A client has been diagnosed with generalized anxiety disorder and expresses worrying about their job, family, and health, feeling a loss of control. What should the nurse do first?
- A. Administer a prescribed antianxiety medication.
- B. Encourage the client to attend a support group.
- C. Identify triggers of the client's anxiety.
- D. Teach the client deep breathing techniques.
Correct Answer: D
Rationale: The initial step for the nurse is to teach the client deep breathing techniques to aid in managing anxiety symptoms. Deep breathing exercises can help the client relax, reduce anxiety levels, and regain a sense of control. This intervention is non-invasive, empowering the client to develop a coping strategy for immediate use when feeling overwhelmed by anxiety. Administering medication (Choice A) should not be the first action unless the client is in severe distress. Encouraging attendance at a support group (Choice B) and identifying triggers of anxiety (Choice C) are important but teaching coping strategies like deep breathing comes first to help the client feel more in control of managing their anxiety.
A client has been diagnosed with histrionic personality disorder. Which of the following behaviors should the nurse expect?
- A. Attention-seeking behavior
- B. Dramatic expressions of emotion
- C. Seductive behavior
- D. Dependency on others
Correct Answer: A
Rationale: Individuals with histrionic personality disorder often display attention-seeking behaviors as a way to draw focus and validation from others. This behavior may manifest as exaggerated emotions and dramatic expressions to maintain the spotlight. While seductive behavior and dependency on others are potential characteristics of histrionic personality disorder, attention-seeking behavior is the hallmark trait. Therefore, the correct answer is attention-seeking behavior (Choice A).
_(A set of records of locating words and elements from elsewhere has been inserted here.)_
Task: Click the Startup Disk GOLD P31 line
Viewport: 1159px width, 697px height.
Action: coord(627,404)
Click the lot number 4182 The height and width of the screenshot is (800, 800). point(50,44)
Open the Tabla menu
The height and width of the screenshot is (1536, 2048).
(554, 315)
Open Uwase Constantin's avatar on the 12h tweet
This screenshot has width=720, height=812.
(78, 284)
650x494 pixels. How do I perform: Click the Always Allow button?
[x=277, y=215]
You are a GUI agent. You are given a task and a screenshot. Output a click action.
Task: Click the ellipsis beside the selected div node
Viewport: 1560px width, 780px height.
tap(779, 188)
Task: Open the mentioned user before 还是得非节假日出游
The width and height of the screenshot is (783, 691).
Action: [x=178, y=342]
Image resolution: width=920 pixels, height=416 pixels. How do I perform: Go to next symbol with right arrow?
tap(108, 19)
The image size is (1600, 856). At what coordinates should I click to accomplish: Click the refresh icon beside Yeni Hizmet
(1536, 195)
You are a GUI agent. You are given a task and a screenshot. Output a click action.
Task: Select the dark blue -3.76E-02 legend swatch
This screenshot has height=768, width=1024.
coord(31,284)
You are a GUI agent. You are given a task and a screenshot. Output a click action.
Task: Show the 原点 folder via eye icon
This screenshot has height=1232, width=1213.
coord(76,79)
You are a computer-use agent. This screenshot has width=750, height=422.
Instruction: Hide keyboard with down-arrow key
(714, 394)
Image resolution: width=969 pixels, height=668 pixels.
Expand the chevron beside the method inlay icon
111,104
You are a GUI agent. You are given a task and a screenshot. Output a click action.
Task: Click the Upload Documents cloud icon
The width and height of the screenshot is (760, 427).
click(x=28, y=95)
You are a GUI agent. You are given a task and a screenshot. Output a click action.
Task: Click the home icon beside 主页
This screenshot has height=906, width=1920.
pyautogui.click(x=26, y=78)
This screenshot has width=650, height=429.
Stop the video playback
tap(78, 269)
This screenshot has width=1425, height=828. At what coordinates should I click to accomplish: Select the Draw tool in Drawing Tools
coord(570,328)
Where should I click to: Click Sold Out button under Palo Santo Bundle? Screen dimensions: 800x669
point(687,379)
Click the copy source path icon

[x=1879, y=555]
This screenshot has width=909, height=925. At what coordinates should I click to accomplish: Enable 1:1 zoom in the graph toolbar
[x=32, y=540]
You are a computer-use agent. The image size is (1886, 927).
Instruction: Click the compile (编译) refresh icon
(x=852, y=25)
Dramatic expressions of emotion (Choice B) can be a feature of histrionic personality disorder, but it is not as characteristic as attention-seeking behavior. Seductive behavior (Choice C) may also be present in individuals with histrionic personality disorder, but it is not the primary behavior to expect. Dependency on others (Choice D) is not a core feature of histrionic personality disorder, although individuals with this disorder may seek attention and validation from others.